_Task statement:_ Report how many lines in the records below hold the word "computer". Add nothing to the number.

Pixel coordinate grounding data:
● ● ● ● ● ● ●

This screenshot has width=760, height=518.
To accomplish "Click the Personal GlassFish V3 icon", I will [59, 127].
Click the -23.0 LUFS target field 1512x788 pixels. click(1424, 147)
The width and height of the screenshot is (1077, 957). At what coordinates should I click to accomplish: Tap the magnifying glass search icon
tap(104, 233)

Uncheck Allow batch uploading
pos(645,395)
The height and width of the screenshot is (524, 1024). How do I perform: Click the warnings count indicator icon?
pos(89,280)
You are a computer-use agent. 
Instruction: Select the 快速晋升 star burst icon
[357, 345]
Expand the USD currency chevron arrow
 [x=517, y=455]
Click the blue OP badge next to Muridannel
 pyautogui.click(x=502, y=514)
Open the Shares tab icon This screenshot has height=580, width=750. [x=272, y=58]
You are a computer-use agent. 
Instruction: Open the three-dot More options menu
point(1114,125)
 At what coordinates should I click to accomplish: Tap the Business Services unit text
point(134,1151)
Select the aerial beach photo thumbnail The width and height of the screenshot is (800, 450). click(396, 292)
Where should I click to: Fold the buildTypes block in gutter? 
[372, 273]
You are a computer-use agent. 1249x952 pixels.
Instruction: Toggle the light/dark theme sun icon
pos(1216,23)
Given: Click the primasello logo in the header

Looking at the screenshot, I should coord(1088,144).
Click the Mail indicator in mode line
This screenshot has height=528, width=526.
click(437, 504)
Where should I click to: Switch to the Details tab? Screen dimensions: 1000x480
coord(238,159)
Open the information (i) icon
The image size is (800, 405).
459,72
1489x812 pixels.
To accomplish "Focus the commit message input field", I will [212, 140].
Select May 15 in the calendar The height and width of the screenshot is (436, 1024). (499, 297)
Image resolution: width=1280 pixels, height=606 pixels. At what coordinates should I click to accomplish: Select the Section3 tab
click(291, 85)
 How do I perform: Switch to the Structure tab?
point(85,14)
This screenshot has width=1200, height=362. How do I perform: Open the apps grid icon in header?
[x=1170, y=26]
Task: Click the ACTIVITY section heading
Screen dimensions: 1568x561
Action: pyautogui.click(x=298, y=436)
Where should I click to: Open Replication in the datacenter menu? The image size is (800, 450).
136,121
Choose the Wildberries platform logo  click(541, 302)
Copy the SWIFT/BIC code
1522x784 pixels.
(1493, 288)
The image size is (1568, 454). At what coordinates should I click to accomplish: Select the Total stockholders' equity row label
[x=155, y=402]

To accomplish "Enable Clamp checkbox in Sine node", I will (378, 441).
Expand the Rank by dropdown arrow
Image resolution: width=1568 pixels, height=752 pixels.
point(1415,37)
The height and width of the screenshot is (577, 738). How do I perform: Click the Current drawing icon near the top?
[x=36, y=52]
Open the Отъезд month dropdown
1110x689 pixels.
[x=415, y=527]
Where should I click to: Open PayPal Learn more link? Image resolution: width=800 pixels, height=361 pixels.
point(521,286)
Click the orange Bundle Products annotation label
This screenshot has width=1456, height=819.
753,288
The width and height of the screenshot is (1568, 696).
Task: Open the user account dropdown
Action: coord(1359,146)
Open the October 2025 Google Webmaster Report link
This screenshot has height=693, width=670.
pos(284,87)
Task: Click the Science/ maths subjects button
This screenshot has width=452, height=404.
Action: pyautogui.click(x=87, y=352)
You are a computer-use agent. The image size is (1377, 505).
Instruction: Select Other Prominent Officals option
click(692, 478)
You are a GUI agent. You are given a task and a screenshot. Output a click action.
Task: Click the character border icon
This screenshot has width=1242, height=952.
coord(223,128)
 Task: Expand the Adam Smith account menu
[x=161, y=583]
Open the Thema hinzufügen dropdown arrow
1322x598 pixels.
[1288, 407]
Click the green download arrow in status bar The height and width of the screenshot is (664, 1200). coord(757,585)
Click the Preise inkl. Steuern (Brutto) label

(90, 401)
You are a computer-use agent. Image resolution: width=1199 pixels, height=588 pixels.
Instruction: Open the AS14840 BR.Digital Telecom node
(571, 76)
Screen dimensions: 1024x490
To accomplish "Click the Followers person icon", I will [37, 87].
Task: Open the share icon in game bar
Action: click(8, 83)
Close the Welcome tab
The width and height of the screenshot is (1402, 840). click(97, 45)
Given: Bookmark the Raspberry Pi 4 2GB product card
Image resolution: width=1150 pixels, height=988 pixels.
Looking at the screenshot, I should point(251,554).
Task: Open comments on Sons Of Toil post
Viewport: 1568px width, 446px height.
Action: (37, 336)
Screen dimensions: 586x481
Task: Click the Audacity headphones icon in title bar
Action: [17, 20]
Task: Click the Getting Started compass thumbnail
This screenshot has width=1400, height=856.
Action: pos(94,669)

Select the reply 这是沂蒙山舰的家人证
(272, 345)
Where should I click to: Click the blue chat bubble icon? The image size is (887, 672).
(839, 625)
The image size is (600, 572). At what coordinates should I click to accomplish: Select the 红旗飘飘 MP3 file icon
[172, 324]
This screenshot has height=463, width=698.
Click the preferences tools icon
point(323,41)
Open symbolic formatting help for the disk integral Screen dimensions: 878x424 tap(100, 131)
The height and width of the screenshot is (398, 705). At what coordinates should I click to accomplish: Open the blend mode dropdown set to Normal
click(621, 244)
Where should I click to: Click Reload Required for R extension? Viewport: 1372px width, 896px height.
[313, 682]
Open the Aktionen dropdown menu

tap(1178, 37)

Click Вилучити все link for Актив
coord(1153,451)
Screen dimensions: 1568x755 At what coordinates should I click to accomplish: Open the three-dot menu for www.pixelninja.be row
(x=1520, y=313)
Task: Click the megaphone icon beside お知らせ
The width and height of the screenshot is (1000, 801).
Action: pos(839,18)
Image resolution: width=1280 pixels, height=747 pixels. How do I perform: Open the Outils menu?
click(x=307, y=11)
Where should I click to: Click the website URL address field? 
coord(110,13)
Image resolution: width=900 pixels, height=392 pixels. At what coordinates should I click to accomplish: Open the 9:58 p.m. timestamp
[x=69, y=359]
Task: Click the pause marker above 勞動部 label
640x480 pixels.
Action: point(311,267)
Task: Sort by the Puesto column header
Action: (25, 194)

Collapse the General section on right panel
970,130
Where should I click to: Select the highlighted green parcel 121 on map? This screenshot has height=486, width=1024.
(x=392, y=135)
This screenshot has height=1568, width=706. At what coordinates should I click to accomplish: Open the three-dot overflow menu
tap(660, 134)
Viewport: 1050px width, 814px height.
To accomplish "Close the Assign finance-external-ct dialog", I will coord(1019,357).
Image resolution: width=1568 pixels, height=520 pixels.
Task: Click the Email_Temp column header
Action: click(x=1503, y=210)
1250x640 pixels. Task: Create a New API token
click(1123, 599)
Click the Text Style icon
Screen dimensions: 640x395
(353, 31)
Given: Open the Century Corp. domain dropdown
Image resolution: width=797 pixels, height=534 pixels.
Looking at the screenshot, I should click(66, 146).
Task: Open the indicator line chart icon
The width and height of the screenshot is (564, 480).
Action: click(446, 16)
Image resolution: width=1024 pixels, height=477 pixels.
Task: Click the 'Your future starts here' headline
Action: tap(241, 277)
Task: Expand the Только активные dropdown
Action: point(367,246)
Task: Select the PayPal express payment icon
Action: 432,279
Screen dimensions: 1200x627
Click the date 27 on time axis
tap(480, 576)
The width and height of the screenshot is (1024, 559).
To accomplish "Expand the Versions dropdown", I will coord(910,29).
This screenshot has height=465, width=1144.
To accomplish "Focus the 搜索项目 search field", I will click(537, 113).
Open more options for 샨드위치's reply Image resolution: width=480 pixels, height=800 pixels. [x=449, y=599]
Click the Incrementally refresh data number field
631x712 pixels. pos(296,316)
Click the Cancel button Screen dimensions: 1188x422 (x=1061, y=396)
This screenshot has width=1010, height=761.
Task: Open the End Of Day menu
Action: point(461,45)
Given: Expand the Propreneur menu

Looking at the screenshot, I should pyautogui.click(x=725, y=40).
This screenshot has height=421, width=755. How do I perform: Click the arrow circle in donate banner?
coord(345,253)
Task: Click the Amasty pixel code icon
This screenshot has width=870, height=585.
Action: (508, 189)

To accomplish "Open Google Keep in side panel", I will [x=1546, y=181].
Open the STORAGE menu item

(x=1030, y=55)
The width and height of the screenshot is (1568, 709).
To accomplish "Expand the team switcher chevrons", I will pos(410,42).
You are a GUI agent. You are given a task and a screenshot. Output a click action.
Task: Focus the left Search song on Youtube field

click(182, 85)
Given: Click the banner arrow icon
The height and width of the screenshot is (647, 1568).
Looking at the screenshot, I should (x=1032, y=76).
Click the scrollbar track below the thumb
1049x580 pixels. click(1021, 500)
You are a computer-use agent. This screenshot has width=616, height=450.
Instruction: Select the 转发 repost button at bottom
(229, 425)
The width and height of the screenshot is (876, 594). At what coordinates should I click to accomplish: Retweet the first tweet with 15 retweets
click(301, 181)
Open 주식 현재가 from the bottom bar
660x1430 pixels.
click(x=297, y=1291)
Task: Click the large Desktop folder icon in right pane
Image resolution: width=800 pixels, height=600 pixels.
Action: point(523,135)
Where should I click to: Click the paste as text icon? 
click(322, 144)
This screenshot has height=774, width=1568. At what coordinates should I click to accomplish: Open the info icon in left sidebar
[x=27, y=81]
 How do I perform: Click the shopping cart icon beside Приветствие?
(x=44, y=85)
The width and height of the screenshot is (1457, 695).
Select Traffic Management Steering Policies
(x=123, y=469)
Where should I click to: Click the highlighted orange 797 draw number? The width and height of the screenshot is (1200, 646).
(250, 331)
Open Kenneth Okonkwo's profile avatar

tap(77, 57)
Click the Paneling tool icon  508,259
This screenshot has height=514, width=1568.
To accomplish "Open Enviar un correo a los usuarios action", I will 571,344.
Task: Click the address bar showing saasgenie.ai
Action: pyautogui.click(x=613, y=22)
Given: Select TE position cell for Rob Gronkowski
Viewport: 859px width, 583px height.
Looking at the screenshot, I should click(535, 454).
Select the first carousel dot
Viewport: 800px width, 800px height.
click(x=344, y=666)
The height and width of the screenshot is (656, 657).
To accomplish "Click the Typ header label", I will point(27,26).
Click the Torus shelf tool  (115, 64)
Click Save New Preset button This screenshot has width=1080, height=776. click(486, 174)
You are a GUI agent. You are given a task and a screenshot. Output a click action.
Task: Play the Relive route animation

● ● ● ● ● ● ●

_Response box:_ 6